In recent years, the phrase adverse life experience has entered the discussions about both trauma and stress. It's a term that helps us to distinguish between the ordinary stressors of daily life; from the stressors that can become traumatic for some people. In a sense, adverse life experiences fall somewhere in the middle of a severity range from the extreme, catastrophic events we usually associate with post-traumatic stress disorder (PTSD), to ordinary, everyday stress. As such, adverse life experiences may not meet the diagnostic criteria for post-traumatic stress disorder (the clinical diagnosis most commonly associated with trauma). This continuum of severity might look like this:
Catastrophic trauma----adverse life experiences----ordinary stress
Francine Shapiro, Ph.D. is the creator of a highly effective trauma treatment called eye movement desensitization and reprocessing (EMDR). Dr. Shapiro (1997) introduced the concept of Large-T trauma and small-t trauma. Small-t traumas represent these adverse life experiences that don't ordinarily qualify someone for a PTSD diagnosis; yet, they still merit clinical attention because they can be wounding, and therefore, traumatic. Some common examples of these adverse life experiences (small-t traumas) include racial or ethnic discrimination, verbal abuse, cyberbullying, surviving divorce, experiencing a medical crisis, spiritual abuse, emotional blackmail, or losing a pet.
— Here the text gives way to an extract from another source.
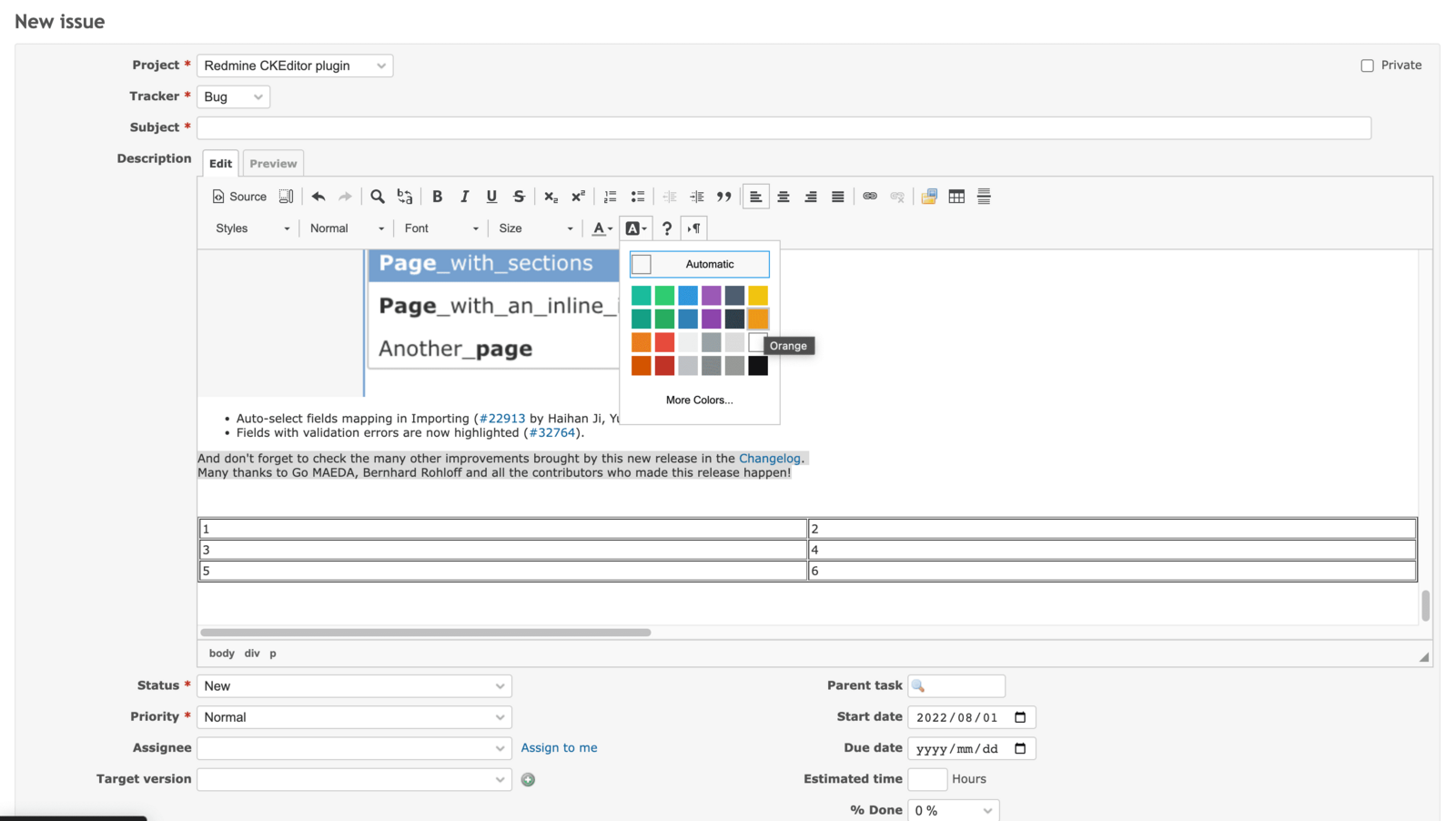Enable the Private issue checkbox
1456x821 pixels.
pos(1366,65)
If left unhealed or unaddressed, a person may develop symptoms that are similar to PTSD. Large-T traumas are those we commonly associated with PTSD such as rape, witnessing a murder, natural disasters, and war-time atrocities.
By labeling these adverse life experiences as small-t traumas, Shapiro was not suggesting these experiences are any less significant than the Large-T traumas. According to one of Dr. Shapiro's (2001) models, these adverse life experiences can be just as valid and clinically significant as the kinds of trauma that we more commonly associate with PTSD. The significance of small-t trauma may be more evident if we return to our previous analogy to physical trauma. Large-T traumas that are consistent with a PTSD diagnosis (e.g., rape murder, torture) are analogous to a single, large, deep knife wound. Adverse life experiences (small-t traumas) are analogous to 15 shallow skin lacerations from a knife. You can bleed to death from both.
People tend to minimize the impact of small-t traumas. They seem to believe if they didn't survive a major disaster, then their trauma is somehow less legitimate or significant. Sadly, many professionals and family members further reinforce this harmful belief when they say things like, "Well, you didn't have it as bad as your brother. He fought in Iraq. You just had a couple of kids teasing you at school."
There will always be the critics who say these adverse life experiences are just that- a part of life; and therefore, should not be regarded as traumatic. Sure, many people can muster their own healing resources and support networks to heal these life wounds without professional care. However, many others cannot. The traumas themselves are usually not the problem. It's when the traumas go unresolved and unhealed that problems develop. People whose lives are affected by unhealed adverse life experiences have every right to access treatment. Just as beauty is in the eyes of the beholder, we might say that trauma is in the eyes of the beholder as well.